175 posts in 806 days


10-10-2012 09:47 PM

Greetings all from a fairly new worker. I was hoping some o you out there would be able to give me some ideas on a way to square stock. Here are my limitations: by far my best and most accurate tool is my table saw. I do not have nor can I afford a jointer or a planer. What I have been doing so far: 1) get the straightest, most even wood I can. So far been working with cast-off pieces of 2×4 with little to no warp, bend, twist or cup. 2) Pick the flattest face, put that down onto the table saw and just trim 1 edge. Then rotate the piece 180 and just trim the other edge. 3) Rotate 90 putting the chosen face against the saw fence and just trim the opposite face. Finally rotate 180 again and just trim the first face. This gets me a piece about 3” wide and 1” thick to work with.

Is this the best method or is there another process that would work better?


Thanks in advance for any and all replies.

-- Be honest, honorable, kind, work hard, and generally be awesome.


21 replies so far

View lab7654's profile

lab7654

254 posts in 998 days


#1 posted 10-10-2012 09:57 PM

What I would do is build a router planing jig to take care of the faces and use a flush trim bit on the edges, referencing off of a known flat edge. Otherwise, buy your stock pre-milled, either from a lumberyard or a home center. Watch out for the home center lumber though, it is often pretty warped and you may have to dig a bit to find decent boards. Good luck.

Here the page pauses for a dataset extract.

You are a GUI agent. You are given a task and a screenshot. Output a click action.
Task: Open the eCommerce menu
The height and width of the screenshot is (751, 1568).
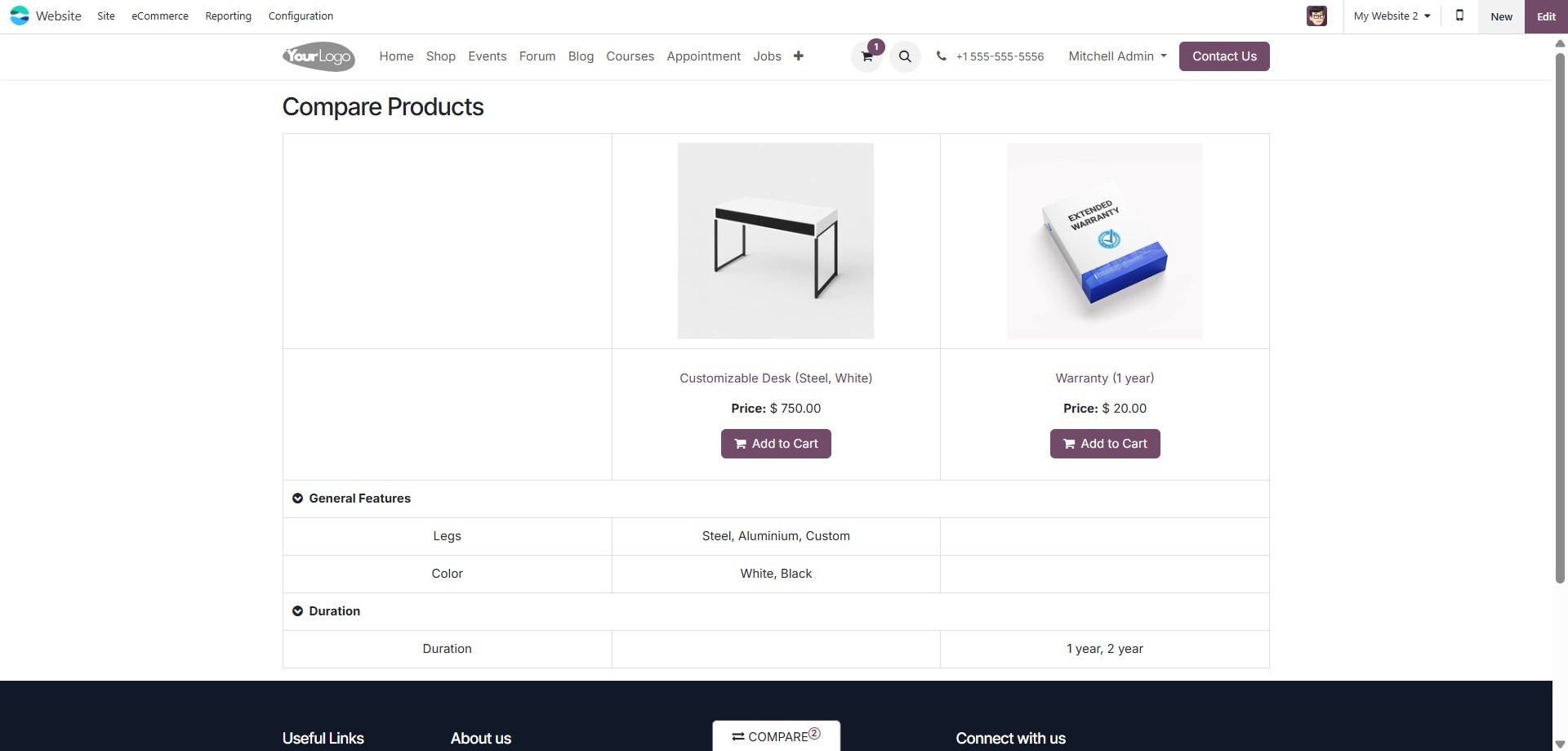pyautogui.click(x=160, y=16)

-- Tristin King -- When in doubt, sand it.

View pintodeluxe's profile

pintodeluxe

3565 posts in 1564 days


#2 posted 10-10-2012 10:13 PM

Sounds like you are getting by as best you can. I think woodworking gets safer and much more enjoyable with a jointer and planer. Even with milled stock, the boards are never straight.
There is something so satisfying about assembling a project, and all the pieces come together with only light clamping pressure.

You can joint an edge with a router or router table, but it is slow and cumbersome.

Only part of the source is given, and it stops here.